Oracle JDBC connection fails when using keystore and truststore wallets in a standard compute

Use an init script to make the files available to the compute.

Written by pavan.kumarchalamcharla

Last published at: July 24th, 2025

Problem

You’re trying to connect to your Oracle database from a standard compute using a JDBC connection. The JDBC connection uses the javax.net.trustStore or the javax.net.keyStore properties that point to the wallet.sso files from a volume or storage path. 

 

The connection attempt fails with a “handshake_failure” error.

 

Cause

Oracle can’t access the wallet.sso files. 

 

Solution

Use an init script to make the files available to the compute. 

 

1. Add the following init script to the volume or storage path to copy the wallet.sso files to the /cert location. 

#!/bin/bash
mkdir /cert
cp <path-for-wallet.sso-file> /cert
groupadd spark-users
chgrp -R spark-users /cert
chmod 440 /cert/cwallet_dev.sso

 

2. Add the init script to an allowlist. For details, refer to the Allowlist libraries and init scripts on compute with standard access mode (formerly shared access mode) (AWSAzureGCP) documentation.
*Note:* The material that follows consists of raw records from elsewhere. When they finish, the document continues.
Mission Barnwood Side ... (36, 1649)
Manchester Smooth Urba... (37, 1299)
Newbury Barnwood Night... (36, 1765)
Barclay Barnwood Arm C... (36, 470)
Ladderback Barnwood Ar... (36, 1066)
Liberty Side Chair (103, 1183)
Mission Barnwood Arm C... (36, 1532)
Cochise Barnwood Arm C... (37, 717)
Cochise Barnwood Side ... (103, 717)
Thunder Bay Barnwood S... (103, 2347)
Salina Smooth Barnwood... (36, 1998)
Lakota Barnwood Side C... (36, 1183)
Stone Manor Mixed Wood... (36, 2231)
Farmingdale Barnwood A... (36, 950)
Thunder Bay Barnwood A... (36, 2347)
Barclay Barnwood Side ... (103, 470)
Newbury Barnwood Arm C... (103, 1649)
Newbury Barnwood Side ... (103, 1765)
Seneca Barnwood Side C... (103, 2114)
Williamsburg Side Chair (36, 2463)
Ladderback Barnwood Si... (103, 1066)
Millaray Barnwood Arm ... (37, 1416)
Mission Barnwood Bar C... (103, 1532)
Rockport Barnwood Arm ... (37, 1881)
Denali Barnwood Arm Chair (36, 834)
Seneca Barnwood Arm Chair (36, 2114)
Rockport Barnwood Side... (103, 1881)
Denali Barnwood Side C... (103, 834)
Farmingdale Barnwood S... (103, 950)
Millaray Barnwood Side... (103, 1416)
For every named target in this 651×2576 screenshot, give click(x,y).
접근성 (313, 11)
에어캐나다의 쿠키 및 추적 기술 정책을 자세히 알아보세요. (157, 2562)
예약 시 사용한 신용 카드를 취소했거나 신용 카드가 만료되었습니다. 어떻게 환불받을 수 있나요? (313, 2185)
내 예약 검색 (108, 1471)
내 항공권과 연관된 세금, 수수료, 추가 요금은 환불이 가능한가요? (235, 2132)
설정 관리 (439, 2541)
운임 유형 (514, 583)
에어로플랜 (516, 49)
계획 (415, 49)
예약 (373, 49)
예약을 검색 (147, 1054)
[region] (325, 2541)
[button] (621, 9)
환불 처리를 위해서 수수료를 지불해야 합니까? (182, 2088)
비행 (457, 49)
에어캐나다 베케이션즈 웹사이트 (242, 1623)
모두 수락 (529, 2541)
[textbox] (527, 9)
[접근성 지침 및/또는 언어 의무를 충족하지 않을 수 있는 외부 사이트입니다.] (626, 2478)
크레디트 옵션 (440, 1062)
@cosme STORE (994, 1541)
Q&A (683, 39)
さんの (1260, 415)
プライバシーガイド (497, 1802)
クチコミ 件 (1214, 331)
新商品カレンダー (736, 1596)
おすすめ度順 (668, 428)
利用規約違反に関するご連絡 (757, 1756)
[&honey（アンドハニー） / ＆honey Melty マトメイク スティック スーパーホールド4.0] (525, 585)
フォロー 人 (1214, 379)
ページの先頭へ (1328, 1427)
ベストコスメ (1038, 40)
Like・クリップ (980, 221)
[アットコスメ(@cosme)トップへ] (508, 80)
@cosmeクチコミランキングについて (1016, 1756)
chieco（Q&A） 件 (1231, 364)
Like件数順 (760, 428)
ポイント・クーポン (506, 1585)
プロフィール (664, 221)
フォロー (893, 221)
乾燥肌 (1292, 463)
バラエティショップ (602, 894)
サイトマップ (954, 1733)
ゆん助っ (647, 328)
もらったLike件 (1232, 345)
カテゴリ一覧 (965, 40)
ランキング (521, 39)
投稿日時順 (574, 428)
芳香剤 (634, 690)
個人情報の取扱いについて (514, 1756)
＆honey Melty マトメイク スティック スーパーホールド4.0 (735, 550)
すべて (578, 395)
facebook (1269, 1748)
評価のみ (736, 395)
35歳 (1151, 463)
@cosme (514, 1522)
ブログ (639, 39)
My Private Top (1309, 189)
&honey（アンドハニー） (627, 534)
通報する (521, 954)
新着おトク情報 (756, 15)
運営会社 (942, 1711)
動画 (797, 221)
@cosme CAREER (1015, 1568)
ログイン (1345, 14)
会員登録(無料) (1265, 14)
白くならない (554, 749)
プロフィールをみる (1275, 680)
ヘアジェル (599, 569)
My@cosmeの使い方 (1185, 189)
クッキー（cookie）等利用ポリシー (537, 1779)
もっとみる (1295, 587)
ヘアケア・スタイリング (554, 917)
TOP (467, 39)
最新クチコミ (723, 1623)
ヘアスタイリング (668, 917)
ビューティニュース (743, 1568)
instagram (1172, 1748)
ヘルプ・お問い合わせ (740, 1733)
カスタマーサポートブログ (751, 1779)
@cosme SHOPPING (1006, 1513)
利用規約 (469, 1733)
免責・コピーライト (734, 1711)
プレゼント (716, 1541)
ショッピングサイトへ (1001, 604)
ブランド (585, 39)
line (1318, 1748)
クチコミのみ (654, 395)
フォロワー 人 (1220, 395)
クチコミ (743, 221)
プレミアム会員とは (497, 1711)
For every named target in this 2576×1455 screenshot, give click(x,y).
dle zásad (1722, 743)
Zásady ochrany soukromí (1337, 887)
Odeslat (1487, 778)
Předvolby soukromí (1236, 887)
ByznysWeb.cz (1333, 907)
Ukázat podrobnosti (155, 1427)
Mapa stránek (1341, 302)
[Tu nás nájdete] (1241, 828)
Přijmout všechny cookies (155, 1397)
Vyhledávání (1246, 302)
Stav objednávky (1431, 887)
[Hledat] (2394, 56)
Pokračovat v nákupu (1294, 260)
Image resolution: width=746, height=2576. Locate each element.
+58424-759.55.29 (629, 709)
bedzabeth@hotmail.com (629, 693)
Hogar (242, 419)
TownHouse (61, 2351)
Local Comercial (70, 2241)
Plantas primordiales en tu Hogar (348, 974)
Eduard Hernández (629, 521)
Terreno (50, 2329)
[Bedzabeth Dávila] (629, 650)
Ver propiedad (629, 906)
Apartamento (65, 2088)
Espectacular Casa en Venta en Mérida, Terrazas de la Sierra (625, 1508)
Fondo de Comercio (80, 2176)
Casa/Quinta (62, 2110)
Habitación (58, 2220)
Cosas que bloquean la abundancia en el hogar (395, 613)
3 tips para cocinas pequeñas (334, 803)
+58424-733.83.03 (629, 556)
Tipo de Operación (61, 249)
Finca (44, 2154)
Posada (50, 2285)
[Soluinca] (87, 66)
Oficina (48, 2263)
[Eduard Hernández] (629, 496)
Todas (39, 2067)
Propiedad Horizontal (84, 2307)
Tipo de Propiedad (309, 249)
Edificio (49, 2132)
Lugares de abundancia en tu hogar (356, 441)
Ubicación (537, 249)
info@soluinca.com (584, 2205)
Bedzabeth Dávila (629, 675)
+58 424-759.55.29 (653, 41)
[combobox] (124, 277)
3. Attach the allowlisted init script to the standard compute. For details, refer to the “Configure a cluster-scoped init script using the UI” section of the Cluster-scoped init scripts (AWSAzureGCP) documentation.

4. Add the Apache Spark configuration spark.connect.perserveOptionCasing true to the compute. For details on how to apply Spark configs, refer to the “Spark configuration” section of the Compute configuration reference (AWS | Azure | GCP) documentation.

5. In your Oracle JDBC connection, use the /cert/wallet.sso path.